Os protestos do último dia 29 contra Bolsonaro foram expressivos como jamais os bolsonaristas conseguiram. E outro está marcado para o próximo dia 19, validado pelo fortíssimo panelaço que recepcionou a fala de Bolsonaro na quarta-feira em rede nacional de tevê.
Recibo de ignorância social
Não é sábio ignorar revoltas populares espontâneas, sobretudo em tempo de redes sociais. O governo do Chile não percebeu e teve de engolir uma constituinte formada por maioria de esquerda. A Colômbia vive um estado de insurreição popular como sequela de uma tentativa de reforma tributária malformulada. Nos EUA, houve Trump, que fracassou, e tem Biden buscando reformar a ortodoxia do mercado.
No fim, quando a maioria desprezada se vê como peão de interesses que não lhe confortam, e a maioria no Brasil é de gente sofrida, maltratada pelos governantes e “invisível” aos tecnocratas (como o ministro Paulo Guedes os qualificou, surpreendido pelo número de trabalhadores informais sem renda na pandemia), explosão popular é questão de tempo. Supor que um auxílio emergencial encorpado fará diferença ao governante é passar recibo de ignorância social.
E assim chegamos ao crescimento de 1,2% do Produto Interno Bruto, PIB, no 1º trimestre, em relação ao 4º trimestre de 2020. Foi mais que o previsto, mas ainda não é indicativo de otimismo, se o naco do consumo das famílias neste resultado recuou na mesma comparação. E como crescer, com desemprego recorde, de 14,7% até março, ou quase 30%, incluindo desalentados e o emprego precário?
O Brasil dos sem noção
A verdade é que o crescimento trimestral foi movido mais pela reposição de estoques que pela exportação de commodities e, sem este resultado, a variação intertrimestres teria sido negativa. E, sem a injeção fiscal de quase 8% do PIB, no ano passado, para compensar a parada da economia pela pandemia, metade sob a forma de transferência direta de renda, a economia continuaria prostrada.
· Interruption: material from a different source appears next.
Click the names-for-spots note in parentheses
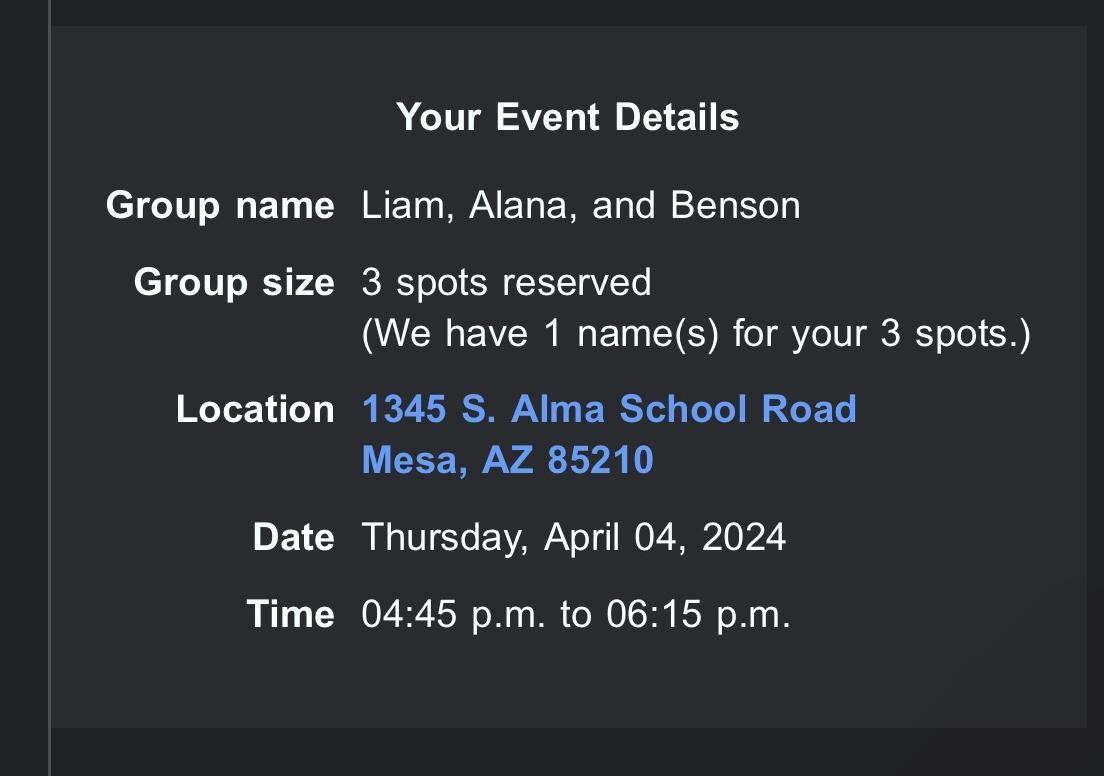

Essa é outra narrativa que incomoda os que só veem maldade na ação do Estado e temem que um Bolsonaro ensandecido com a reeleição una os pontos e conclua que a orientação liberalizante de Guedes, com o apoio do mercado financeiro, seja uma fria. Gasto fiscal é válido, mas não para devaneios populistas eleitorais nem para projetos de investimento que só fazem a fortuna de vigaristas.
É o caso do projeto de privatização da Eletrobras que a Câmara aprovou inserindo corpos estranhos à matéria original em atenção a lobbies de empreiteiros e de investidores minoritários da estatal, representando um ônus descabido aos consumidores em geral. O texto está agora no Senado. A decisão racional é deixá-lo caducar.
Governo fraco, dependente de maioria parlamentar aliciada graças à omissão dos órgãos de controle e à hipocrisia de liberais de araque do mercado, e com propensão a virar a mesa, leva ao que se assiste — o risco de uma crise institucional. É o Brasil dos sem noção.